The insolvent cryptocurrency exchange FTX and its affiliated trading firm Alameda Research have unstaked a significant portion of their Solana (SOL) holdings. On-chain analytics platform Onchain Lens tracked the transaction, linking it to FTX-controlled wallets. The total unstaked amount was 195,669 SOL, valued at approximately $27.98 million at the time. This forms part of FTX’s broader monthly unstaking pattern, which has been ongoing since November 2023. In total, well over 8 million SOL, worth close to $1 billion, has been unstaked from the network. Currently, around 4.048 million SOL, valued at roughly $620 million, remains unstaked.
While there is no confirmation of an active sale, history suggests these assets are often transferred to centralized exchanges for controlled liquidation, making a sell-off a realistic possibility. Despite this fresh supply, the market has absorbed the pressure. Capital inflows over the past three days have remained dominant. The Total Value Locked (TVL) on Solana, a key indicator of capital movement, has risen from a recent low of $8.841 billion on January 11 to $9.028 billion, recording an inflow of $187 million. Trading activity has also held firm, with Solana’s average daily trading volume hovering around $4.186 billion over the same period.
However, spot market data tells a more cautious story. Spot exchange netflow data shows that $17.466 million worth of SOL has moved into centralized exchanges, a positive netflow that typically indicates investors are positioning to sell. Between January 8 and press time, daily netflows have largely leaned toward selling. On the technical side, Solana was forming a bullish cup-and-handle pattern at press time, with a decisive move above the $142.1-$142.8 resistance zone potentially triggering a rally toward $169.
In a separate but concurrent development, Bitcoin (BTC) has faced significant selling pressure from exchange-traded funds (ETFs). Between October 2025 and January 2026, Bitcoin ETF outflows accelerated, rising from approximately $3 billion to nearly $6 billion. Traders took profits near the November 2025 all-time high (ATH), triggering panic-selling as the price slipped below the ETF realized level around $86,000. Most post-ATH inflows have shifted into losses, leading to intensified redemptions.
Despite this massive capital exit, Bitcoin's price action has shown notable resilience. BTC fell from near $120,000 but stabilized in the $85,000–$90,000 range, a far smaller move than the scale of outflows would suggest. This indicates that spot demand outside of ETFs absorbed much of the sell pressure. The recent flattening of ETF flows in late December 2025 and early January 2026 has helped reduce forced selling.

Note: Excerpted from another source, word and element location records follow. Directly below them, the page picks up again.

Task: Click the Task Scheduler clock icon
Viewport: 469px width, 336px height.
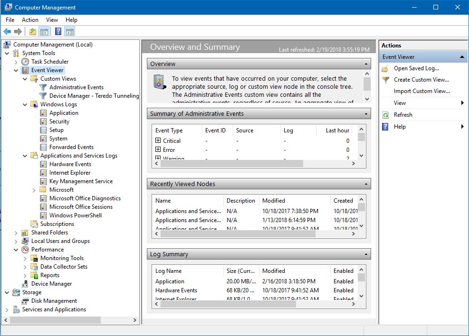Action: 25,62
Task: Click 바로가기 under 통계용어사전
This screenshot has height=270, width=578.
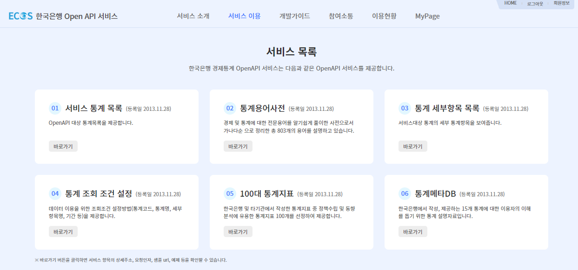Action: pyautogui.click(x=238, y=146)
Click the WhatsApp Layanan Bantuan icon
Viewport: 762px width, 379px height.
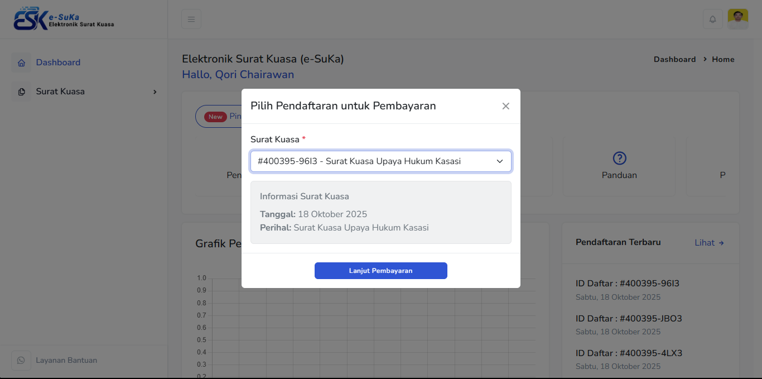point(21,361)
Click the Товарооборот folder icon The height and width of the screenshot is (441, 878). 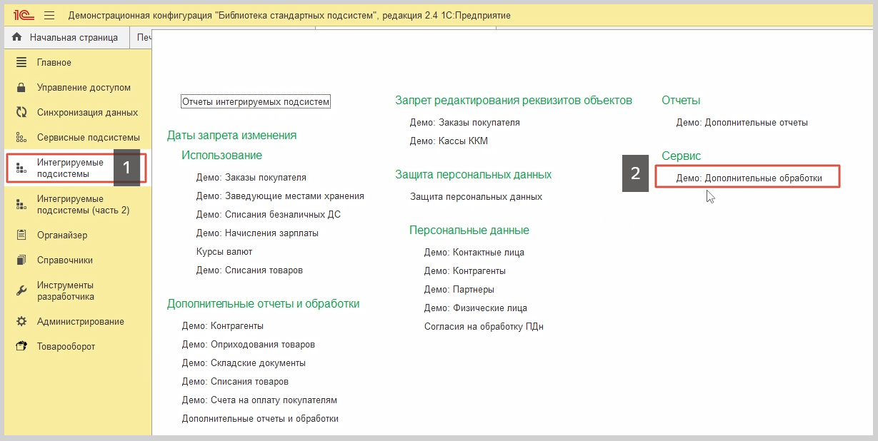pyautogui.click(x=21, y=347)
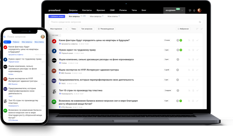233x136 pixels.
Task: Tap the Рубрики chip on phone screen
Action: [x=16, y=42]
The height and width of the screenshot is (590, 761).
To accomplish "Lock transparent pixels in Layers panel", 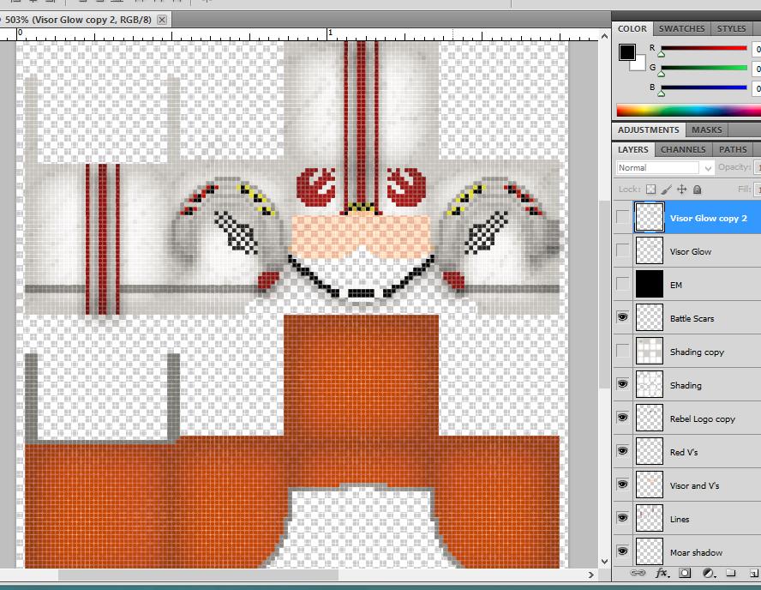I will point(651,189).
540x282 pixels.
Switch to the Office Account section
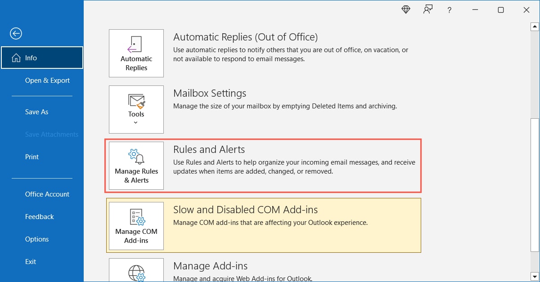point(47,194)
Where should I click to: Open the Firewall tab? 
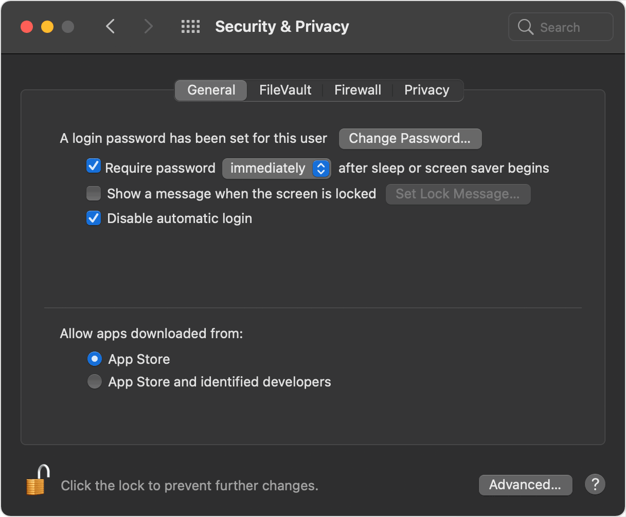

The market stress is evident among short-term holders. The Short-Term Holder Realized Price was approximately $98,000, while the spot price hovered near $91,500, leaving recent buyers at a loss. The 30-day Short-Term Holder Net Position Change has turned negative, with roughly -99,000 BTC distributed, signaling net selling. For Bitcoin to invalidate the current distribution structure, bulls must reclaim the $95,300 level. Failure to do so could trigger a deeper correction toward $85,000.